4 comentarios sobre “Después de ver Truman.

  1. Tu último párrafo me recuerda conversaciones similares con mis hijos. Y el sentimiento de orgullo al sentirse diferentes, al no creer porque sí. Respecto a la muerte, conforme pasan los años es verdad que la tienes más presente, pero a mí últimamente lo que más me preocupa es dejarme cosas pendientes, pero cosas prácticas como que mi socio no sepa donde están los papeles importantes si me pasa algo, o que queda hipoteca por pagar y mis hijos querrán quedarse en casa, cosas que si me muero, claro no podré resolver, ya ves, no la muerte en si.

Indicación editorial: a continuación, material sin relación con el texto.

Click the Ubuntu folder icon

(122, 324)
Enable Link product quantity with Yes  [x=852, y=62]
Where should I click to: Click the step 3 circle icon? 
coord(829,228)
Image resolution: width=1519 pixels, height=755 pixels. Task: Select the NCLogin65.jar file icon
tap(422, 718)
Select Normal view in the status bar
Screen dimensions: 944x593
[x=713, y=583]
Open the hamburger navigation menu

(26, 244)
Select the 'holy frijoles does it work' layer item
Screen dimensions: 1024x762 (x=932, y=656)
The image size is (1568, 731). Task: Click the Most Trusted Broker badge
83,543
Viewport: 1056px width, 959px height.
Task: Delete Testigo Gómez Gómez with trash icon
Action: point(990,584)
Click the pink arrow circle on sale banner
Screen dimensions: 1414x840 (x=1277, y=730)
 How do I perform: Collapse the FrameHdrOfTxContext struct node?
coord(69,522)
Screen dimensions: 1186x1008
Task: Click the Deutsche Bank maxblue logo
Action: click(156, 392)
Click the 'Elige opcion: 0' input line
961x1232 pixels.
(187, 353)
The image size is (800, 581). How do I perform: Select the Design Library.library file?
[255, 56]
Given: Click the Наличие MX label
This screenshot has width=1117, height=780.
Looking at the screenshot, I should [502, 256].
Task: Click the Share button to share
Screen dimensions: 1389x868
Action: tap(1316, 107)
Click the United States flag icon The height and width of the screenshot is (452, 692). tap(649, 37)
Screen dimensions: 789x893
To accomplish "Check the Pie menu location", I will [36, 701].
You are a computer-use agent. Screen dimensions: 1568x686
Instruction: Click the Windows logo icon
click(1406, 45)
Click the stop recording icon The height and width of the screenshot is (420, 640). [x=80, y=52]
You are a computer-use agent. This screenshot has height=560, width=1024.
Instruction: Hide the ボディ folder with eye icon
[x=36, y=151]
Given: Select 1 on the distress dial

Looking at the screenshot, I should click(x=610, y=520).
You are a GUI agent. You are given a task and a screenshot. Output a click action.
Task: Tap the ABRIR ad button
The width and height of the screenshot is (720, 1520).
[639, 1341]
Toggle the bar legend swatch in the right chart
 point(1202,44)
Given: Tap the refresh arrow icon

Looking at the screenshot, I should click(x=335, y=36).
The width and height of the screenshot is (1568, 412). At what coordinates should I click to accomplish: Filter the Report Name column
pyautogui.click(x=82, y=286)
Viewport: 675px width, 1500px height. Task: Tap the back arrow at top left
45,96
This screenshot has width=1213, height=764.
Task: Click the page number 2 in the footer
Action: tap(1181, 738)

    1. Yo también pienso a veces en algún asuntillo práctico, pero al final es como cuando me llaman para venderme un seguro de vida, y argumentan que así puedo estar tranquila y que mis hijos no tendrán que preocuparse por nada, y yo les digo que me parece muy bien, pero que he decidido jugármela a no morir a corto plazo. Ya mejor cuando no haya que atar tantos cabos 🙂

    1. A mí al menos me ayuda a normalizarla. Igual que se habla de educación, de felicidad, de madurez, de sexo, de amor, de miedo, de otras muchas cosas. Y también me desahoga. Como cuando tienes una bola de pena o de angustia, intentas pasarla con pan, y con agua, o con tiempo, pero nada, y lo cuentas de una forma o de otra, y al ver esa bola ya fuera, dimensionada, es más sencillo enfrentarse. En cualquier caso, no sé en tu entorno, pero en el mío es un tema casi intocable (de hecho llevo un montón de días con esto escrito, y pensaba dejarlo como borrador, pero era incapaz de escribir nada después. Lo he tenido que lanzar para poder seguir.)